Tiempo más tarde apareció en la fonda «La Bilbaína» un inglés que estaba viajando por Francia por entretenimiento y por pura curiosidad, y al parecer se divertía muchísimo. Al señor Hamilton le interesaba lo pintoresco de la Revolución y no le preocupaban los planes y las teorías que circulaban en Francia.
El señor Hamilton era un hombre alto y grave, de hombros anchos, con un redingote largo y botas de montar. Para este señor Francia era principalmente un país divertido y un poco absurdo. Lo veía a través del Viaje Sentimental de Sterne y del libro del agrónomo Arturo Young.
Realmente, era difícil encontrar un término medio entre las observaciones del uno y del otro autor. Young, el hombre de la Agronomía, era un terrible demoledor; Francia, para él, no tenía sentido práctico; a las mejores tierras del mundo no les sabía sacar rendimiento. Young pretendía que los franceses se dedicaran a la agricultura y no a echar discursos revolucionarios y patrióticos. Cuando visitó la abadía de Benedictinos de París se escandalizó pensando en lo mal cultivadas que estaban las tierras que había en sus contornos. ¡Qué patatas! ¡Qué coles! ¡Qué remolachas se podían obtener allí! ¡Qué rebaños de vacas y de cerdos podían pacer en aquellos prados!
Para Young, la conversación francesa era una serie de lugares comunes insípidos y los discursos de retórica altisonante le molestaban y le fastidiaban. En cambio, para Sterne, de un temperamento sensible y afectado, la charla francesa era una idealidad en sus cualidades y en sus defectos. Le encantaban al abate irlandés las vejeces, las tabaqueras, los coches antiguos y blasonados, las pelucas, las gracias de Lafleur, todas las mignardises del antiguo régimen y el uso y el abuso del tant pis y del tant mieux.
Paseando con el inglés, con el abate Verneuil y con un oficial vasco que quería traducir Don Quijote al vascuence, Adrián iba transcurriendo sus días.
Cuando hacía buen tiempo, marchaba por el campo al sol, y los días de lluvia por los Arcos.
A las nueve de la noche en invierno y a las diez en verano se tocaba la retreta y se cerraban las puertas de la ciudad. Era a principios de junio y hacía calor. A veces, para buscar el fresco, iban a la confluencia del Adour y del Nive, pero allí tampoco corría el aire.
Bayona, a pesar de sus murallas, no daba una impresión ahogada. Los dos ríos, el Adour y el Nive, le prestaban horizontes amplios.

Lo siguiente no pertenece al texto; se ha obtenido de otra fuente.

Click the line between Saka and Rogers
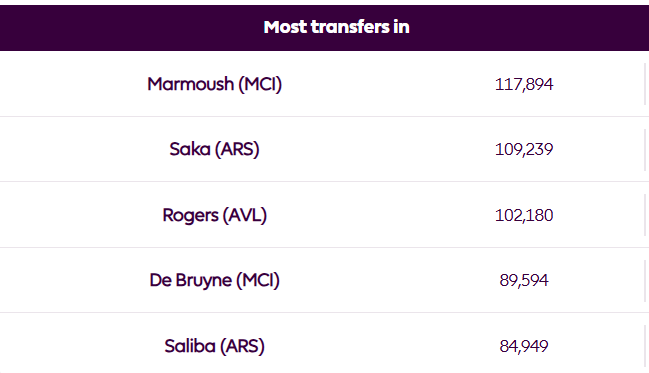This screenshot has width=649, height=373. click(324, 181)
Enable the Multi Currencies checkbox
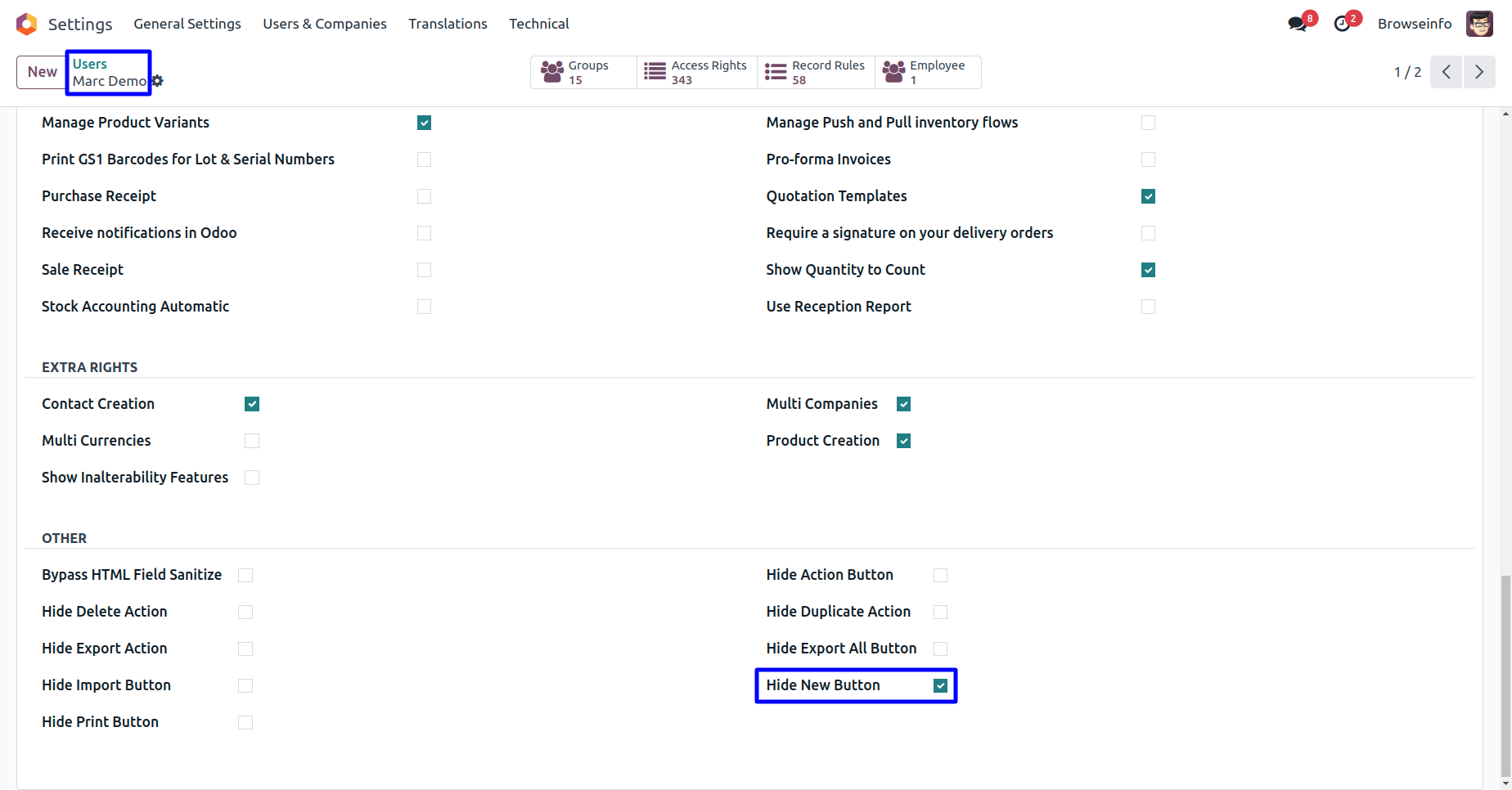Viewport: 1512px width, 790px height. [x=252, y=441]
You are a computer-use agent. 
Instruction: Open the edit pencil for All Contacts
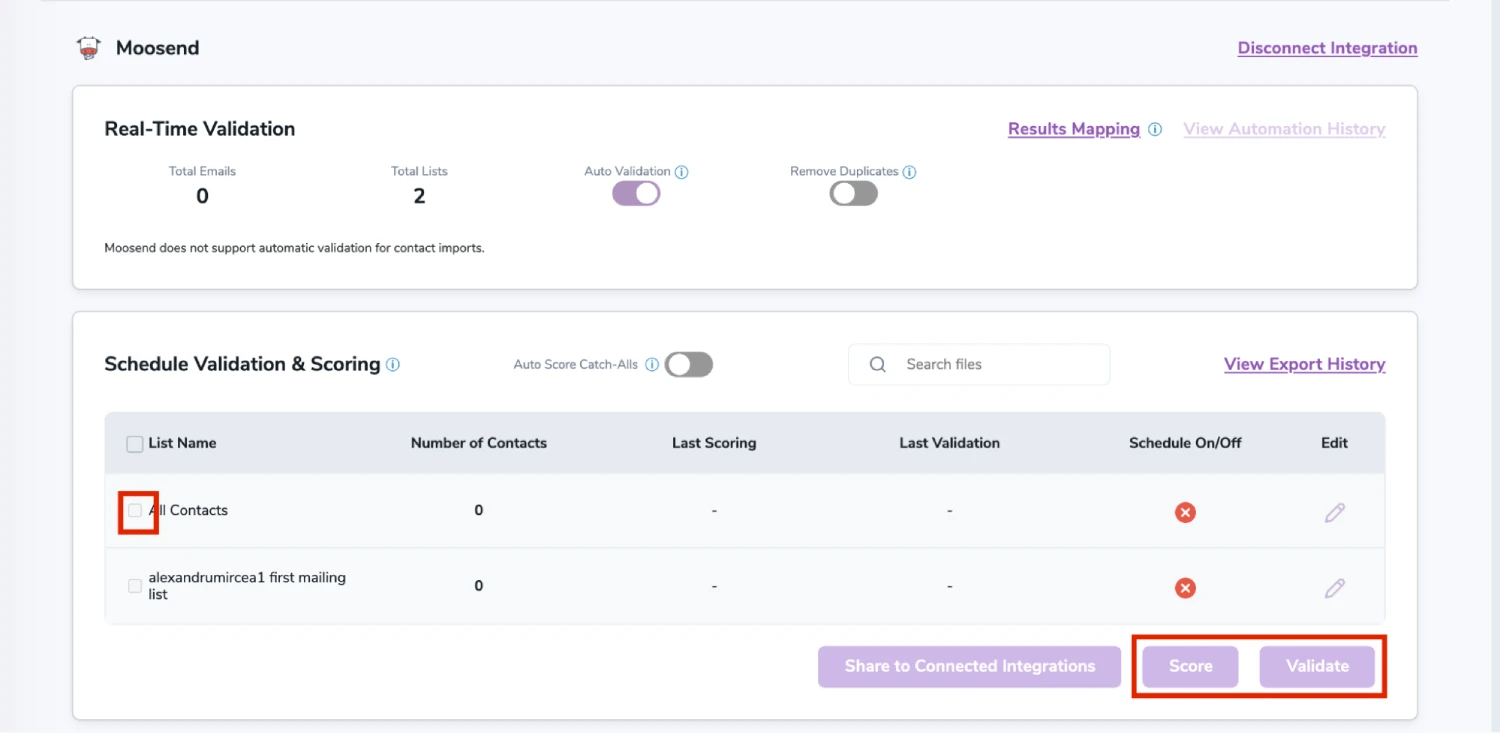(1334, 511)
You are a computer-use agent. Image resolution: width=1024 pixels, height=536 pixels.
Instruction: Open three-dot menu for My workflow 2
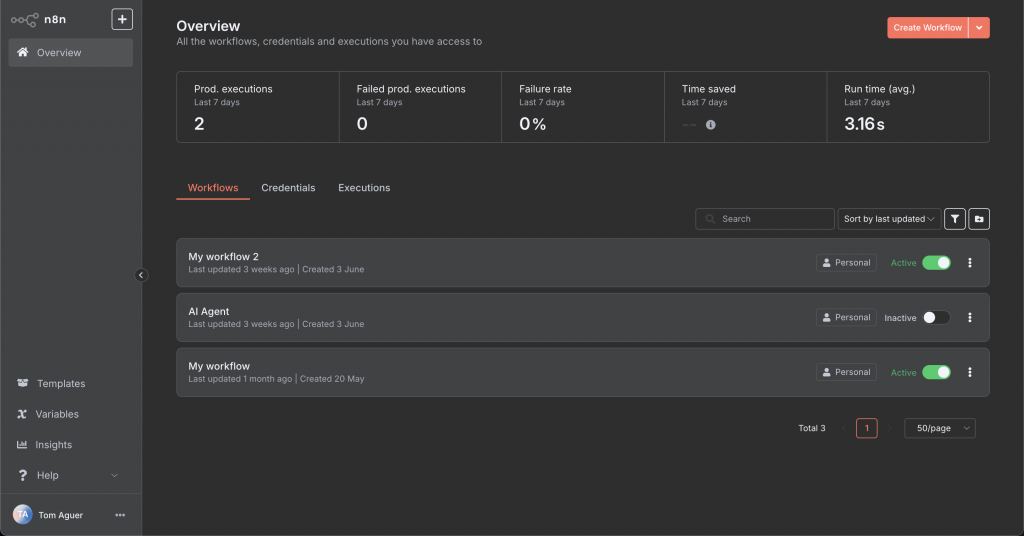point(969,263)
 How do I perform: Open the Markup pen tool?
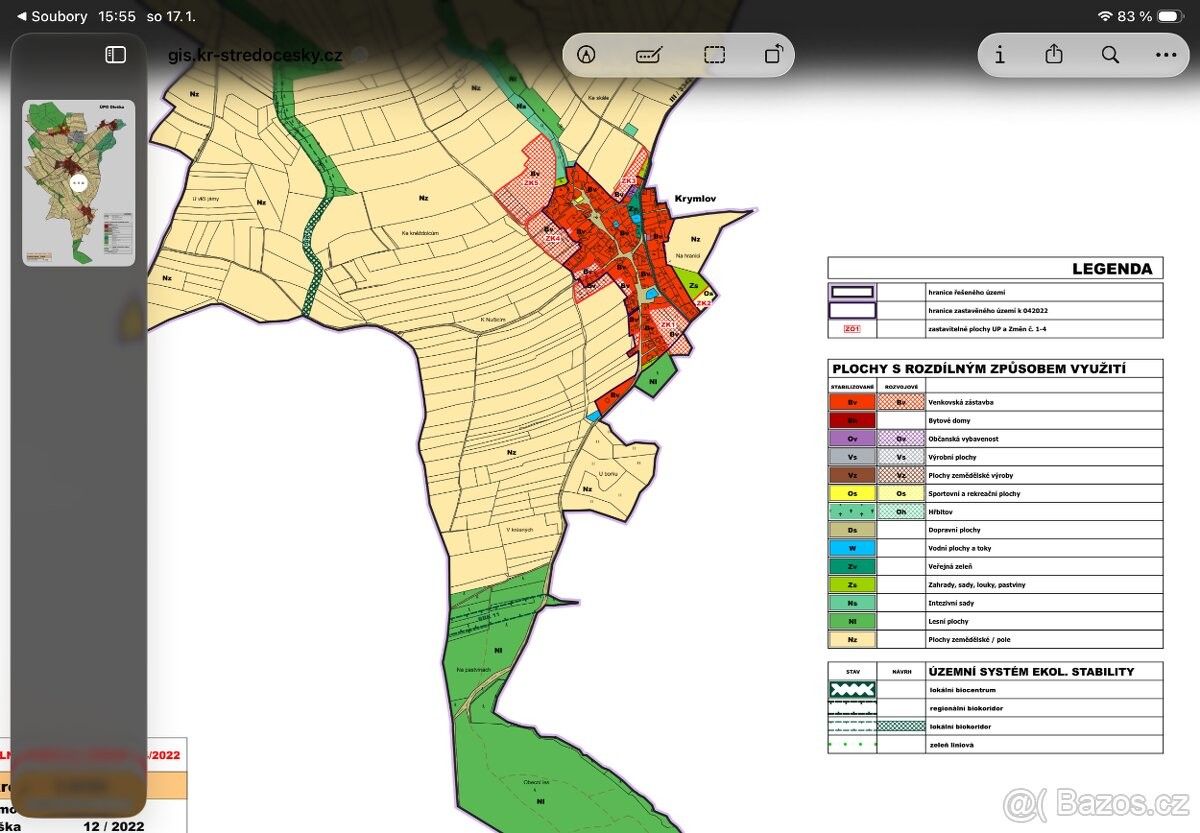(x=587, y=55)
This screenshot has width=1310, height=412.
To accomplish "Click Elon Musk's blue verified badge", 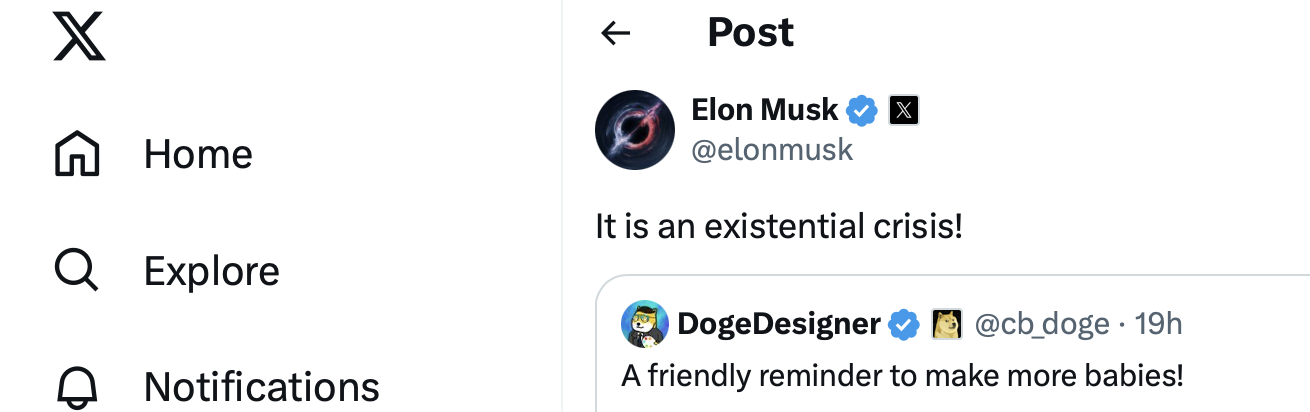I will pos(863,110).
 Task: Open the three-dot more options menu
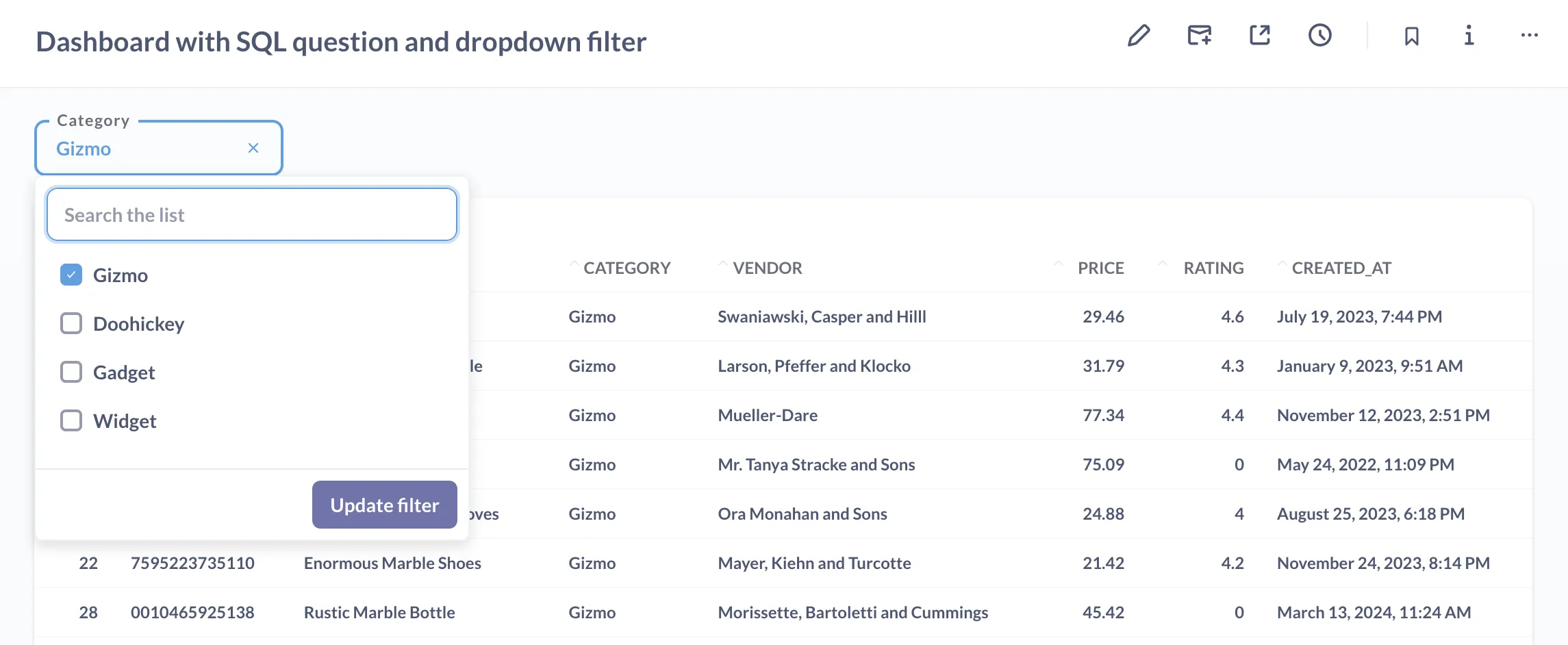coord(1529,36)
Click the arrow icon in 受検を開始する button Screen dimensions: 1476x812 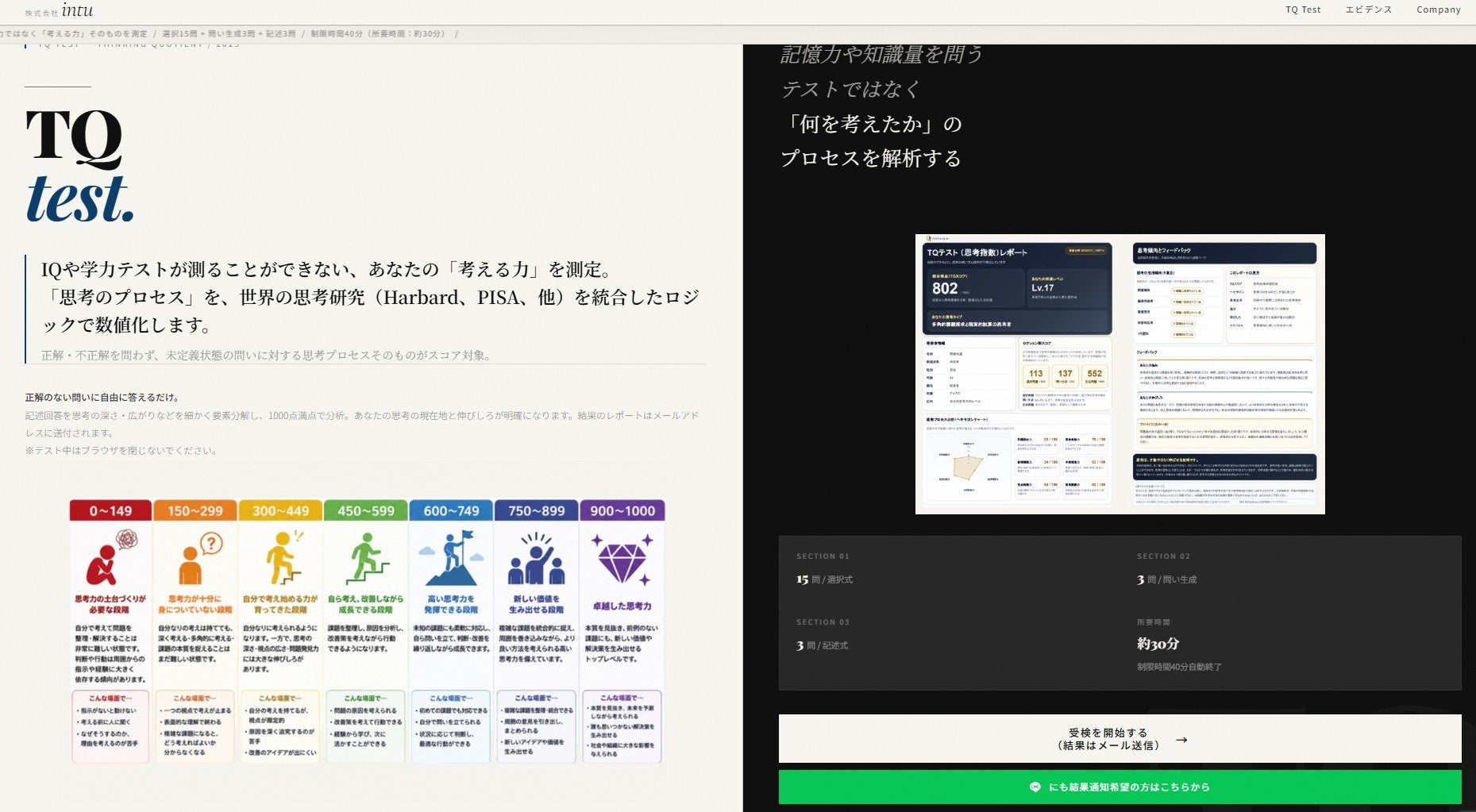tap(1181, 740)

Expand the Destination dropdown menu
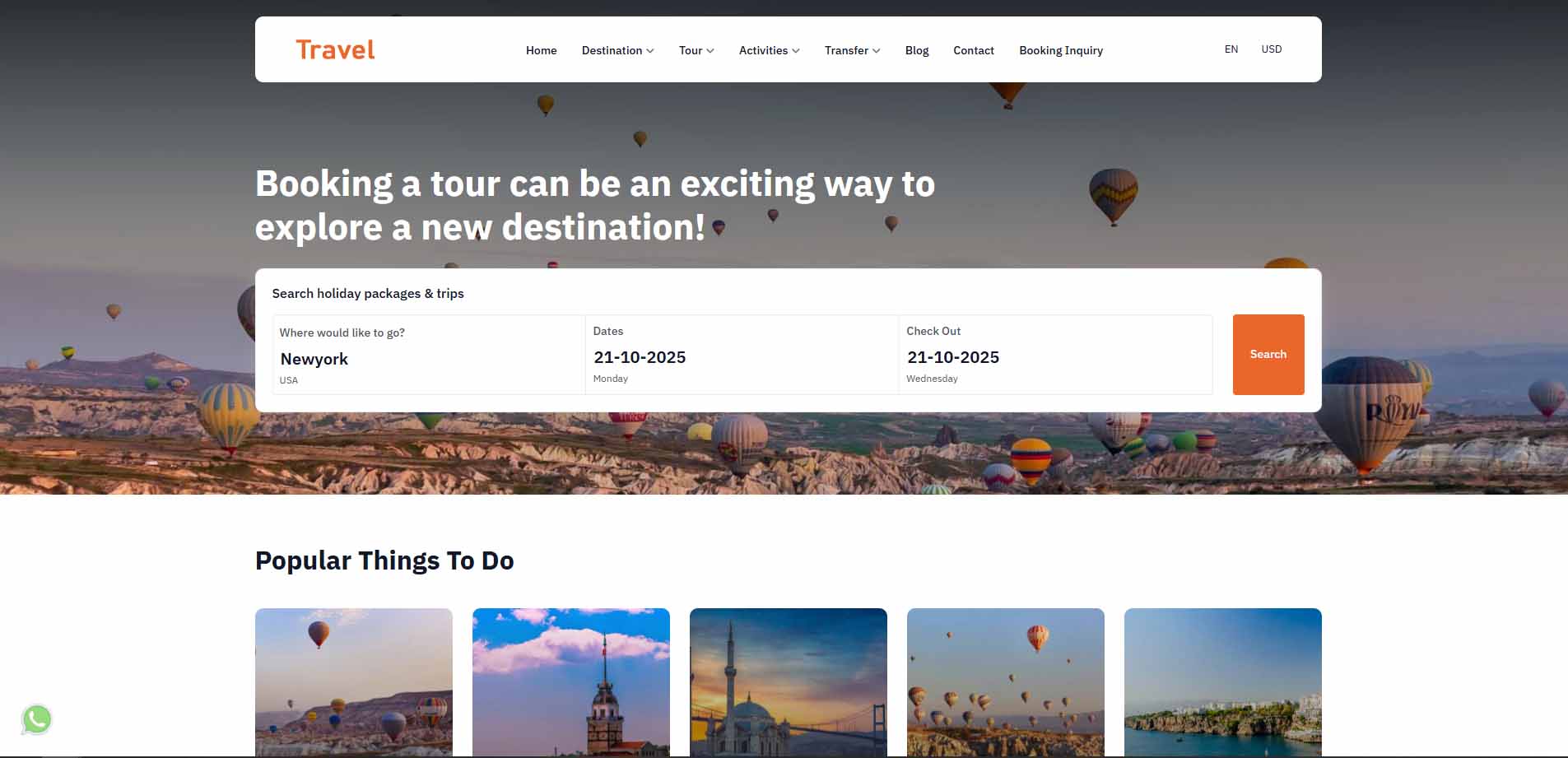coord(617,50)
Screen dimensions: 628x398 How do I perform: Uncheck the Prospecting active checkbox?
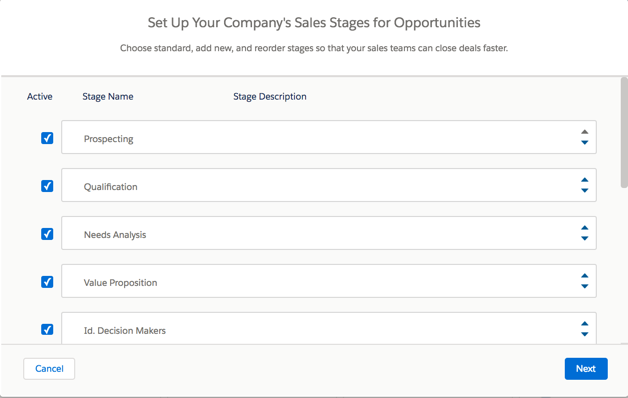(47, 138)
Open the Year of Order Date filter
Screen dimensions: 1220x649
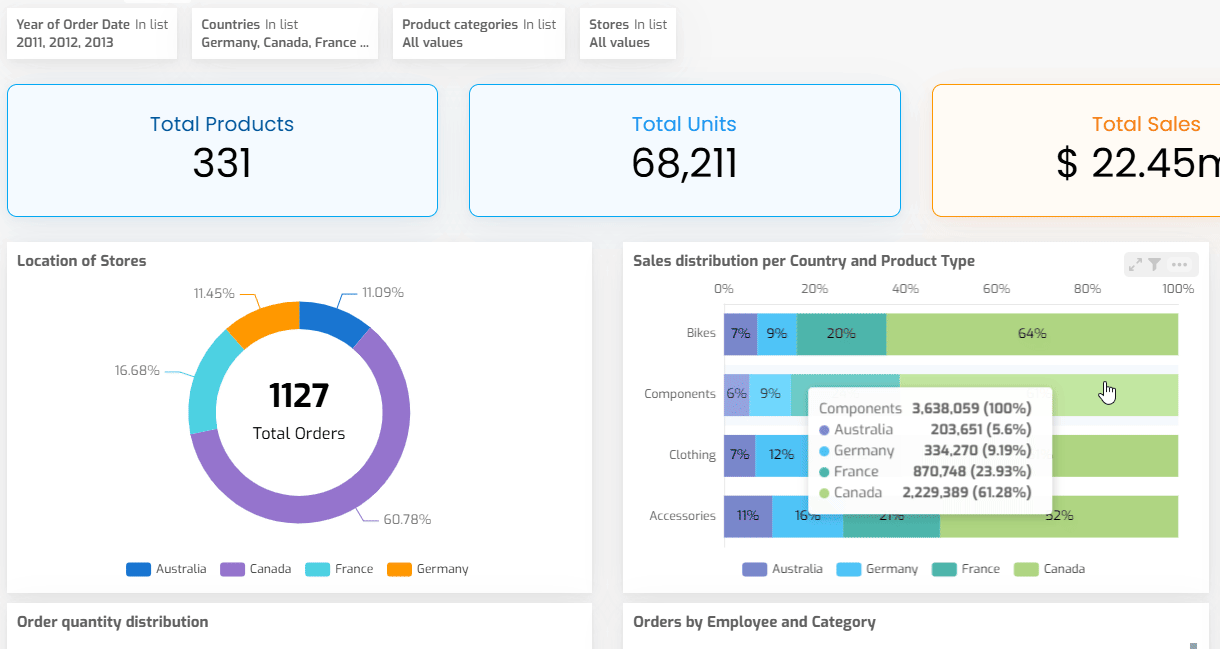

Era entonces una plaza fuerte de primera clase y se entraba y se salía en la ciudad por cuatro puertas: la de Francia o del Reducto, la de Mousserolles, entre el Adour y el Nive, la puerta de España y la puerta de la Marina.
Adrián contemplaba casi todos los días la lucha entre la corriente del Adour y la del Nive. El Adour, el río gascón del país de Bigorre, de Armagnac, de Gascuña y de las Landas, amarillento y sombrío, y el Nive, río pequeño, vasco, azul, de agua clara y limpia.
Las embarcaciones que llegaban de los ríos eran distintas: por el Adour venían goletas, bergantines y polacras, y por el Nive, chalanas y algunas lanchas de pesca.